Here is a typical scenario – Johnny is a chronic drug addict and his mom and step-dad are desperate, defeated and terrified. Johnny’s mom spends all her time, emotional energy, money, resources and physical energy trying to save, protect, and rescue Johnny. Johnny’s step-dad observes his wife’s insanity and realizes it is detrimental to Johnny and mom, and does not participate in the rescuing efforts and actually begins to resent his wife’s efforts. However, step-dad has decided to take on a new role. He has assigned himself the role of controlling his wife from her insanity of enabling her child. He spends all of his time, emotional energy, money, resources and physical energy trying to convince his wife of her insanity, rescue her from the madness of enabling, and showing his anger towards her continued futile efforts. He is the “Co-Dependent Once Removed.”

I see this cycle happen with siblings and parents more and more. The sibling of the addicted individual is doing everything they can to block their parents enabling of their sick sibling. In fact, it is not uncommon for a client in treatment to be admitted by an adult sibling who has intervened on their parents for their lack of boundaries with their addicted child. We have had numerous cases where the sibling is our main point of contact and will not even allow the parents to be involved in the treatment of their sibling, because they just “know my parents will cave and rescue them.” What these siblings don’t realize is that they’ve gotten sick too!! Their parents and their addicted sibling are not the only crazy ones in this family system! The “Co-Dependent, Once Removed” usually believe they are the only one to see the real truth of the situation and believe they are right. Which, they may be. But where they tend to be delusional is not realizing that they are caught in the cycle of alcoholism, but their focus is just different. They have become angry, arrogant, bitter, controlling, and resentful. They are quick to demand their enabling loved one go to al-anon, but they fail to see that they need al-anon too.

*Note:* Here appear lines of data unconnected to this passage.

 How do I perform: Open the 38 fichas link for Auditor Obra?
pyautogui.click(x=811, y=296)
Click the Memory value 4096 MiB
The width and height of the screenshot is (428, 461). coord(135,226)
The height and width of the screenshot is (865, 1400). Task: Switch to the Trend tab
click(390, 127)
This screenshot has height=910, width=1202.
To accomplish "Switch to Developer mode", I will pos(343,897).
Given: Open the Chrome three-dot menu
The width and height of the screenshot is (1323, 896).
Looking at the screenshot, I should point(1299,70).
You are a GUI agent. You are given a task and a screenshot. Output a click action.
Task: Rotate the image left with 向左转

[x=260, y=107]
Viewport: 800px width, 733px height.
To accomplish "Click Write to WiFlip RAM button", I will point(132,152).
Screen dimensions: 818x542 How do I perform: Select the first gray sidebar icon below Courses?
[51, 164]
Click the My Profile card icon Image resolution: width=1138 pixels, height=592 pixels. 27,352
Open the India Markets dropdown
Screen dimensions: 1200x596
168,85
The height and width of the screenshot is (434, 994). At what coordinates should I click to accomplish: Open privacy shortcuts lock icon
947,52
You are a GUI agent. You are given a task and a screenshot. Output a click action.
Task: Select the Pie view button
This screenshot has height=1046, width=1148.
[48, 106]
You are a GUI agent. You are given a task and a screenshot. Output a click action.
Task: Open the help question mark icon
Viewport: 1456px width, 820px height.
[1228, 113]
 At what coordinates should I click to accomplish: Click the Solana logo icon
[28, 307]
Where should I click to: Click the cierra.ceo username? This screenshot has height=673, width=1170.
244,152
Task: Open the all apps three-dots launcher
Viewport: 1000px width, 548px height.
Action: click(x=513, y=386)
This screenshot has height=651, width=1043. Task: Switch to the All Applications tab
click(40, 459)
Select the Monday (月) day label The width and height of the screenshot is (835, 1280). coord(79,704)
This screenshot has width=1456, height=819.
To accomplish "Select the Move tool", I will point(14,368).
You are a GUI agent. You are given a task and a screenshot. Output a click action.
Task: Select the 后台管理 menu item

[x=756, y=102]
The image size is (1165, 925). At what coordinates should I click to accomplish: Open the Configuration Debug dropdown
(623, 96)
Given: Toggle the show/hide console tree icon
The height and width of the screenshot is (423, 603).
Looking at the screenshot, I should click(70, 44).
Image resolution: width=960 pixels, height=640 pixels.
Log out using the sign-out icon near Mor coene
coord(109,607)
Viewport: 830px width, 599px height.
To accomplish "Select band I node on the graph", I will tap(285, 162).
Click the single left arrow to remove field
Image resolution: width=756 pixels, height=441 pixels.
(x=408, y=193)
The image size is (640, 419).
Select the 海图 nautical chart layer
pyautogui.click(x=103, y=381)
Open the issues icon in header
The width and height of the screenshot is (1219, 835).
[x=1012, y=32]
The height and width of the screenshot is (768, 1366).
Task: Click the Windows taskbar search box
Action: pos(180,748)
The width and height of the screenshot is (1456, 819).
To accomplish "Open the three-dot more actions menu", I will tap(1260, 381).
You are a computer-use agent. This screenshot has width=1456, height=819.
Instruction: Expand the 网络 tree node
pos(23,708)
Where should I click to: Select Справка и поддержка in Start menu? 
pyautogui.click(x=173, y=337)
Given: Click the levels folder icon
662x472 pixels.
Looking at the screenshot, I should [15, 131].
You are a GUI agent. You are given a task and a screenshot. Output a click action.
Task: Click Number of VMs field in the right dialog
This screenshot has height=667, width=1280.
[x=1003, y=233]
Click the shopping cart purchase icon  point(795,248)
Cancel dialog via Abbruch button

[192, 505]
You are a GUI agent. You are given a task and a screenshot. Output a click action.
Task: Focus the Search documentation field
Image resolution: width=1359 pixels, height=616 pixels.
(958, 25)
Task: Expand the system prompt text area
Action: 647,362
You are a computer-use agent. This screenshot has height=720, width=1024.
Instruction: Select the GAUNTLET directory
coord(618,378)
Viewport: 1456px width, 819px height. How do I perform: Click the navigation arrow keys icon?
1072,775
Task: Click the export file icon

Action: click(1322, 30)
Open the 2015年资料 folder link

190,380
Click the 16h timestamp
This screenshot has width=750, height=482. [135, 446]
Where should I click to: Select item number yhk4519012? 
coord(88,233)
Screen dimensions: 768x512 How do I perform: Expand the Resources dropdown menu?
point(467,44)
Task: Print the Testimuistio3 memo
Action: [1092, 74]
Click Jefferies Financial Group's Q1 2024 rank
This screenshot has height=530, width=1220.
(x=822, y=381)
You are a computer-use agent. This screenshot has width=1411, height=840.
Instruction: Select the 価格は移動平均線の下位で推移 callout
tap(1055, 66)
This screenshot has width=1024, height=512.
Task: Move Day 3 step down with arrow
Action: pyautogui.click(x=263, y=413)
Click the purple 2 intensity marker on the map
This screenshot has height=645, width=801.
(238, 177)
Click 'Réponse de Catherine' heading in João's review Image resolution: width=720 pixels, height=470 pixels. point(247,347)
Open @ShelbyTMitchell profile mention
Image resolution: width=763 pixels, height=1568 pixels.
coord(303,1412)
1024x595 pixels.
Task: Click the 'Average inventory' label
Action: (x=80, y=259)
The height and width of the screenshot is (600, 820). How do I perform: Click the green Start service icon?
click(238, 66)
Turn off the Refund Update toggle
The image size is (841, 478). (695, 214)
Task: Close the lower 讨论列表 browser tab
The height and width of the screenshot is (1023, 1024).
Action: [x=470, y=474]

So for all of you seemingly healthy family members who love someone who loves an alcoholic or a drug addict, let me tell you this . . . You are not tricking me. I am on to you. While I appreciate your efforts and I know you are trying to help, do not be deluded that you are well. You need al-anon too. You need counseling too. You need God too. You can’t control ‘them’ any more than they can control the addict. It sucks. I know you’ve lost two loved ones now – one to chronic addiction and the other to obsession and rescuing.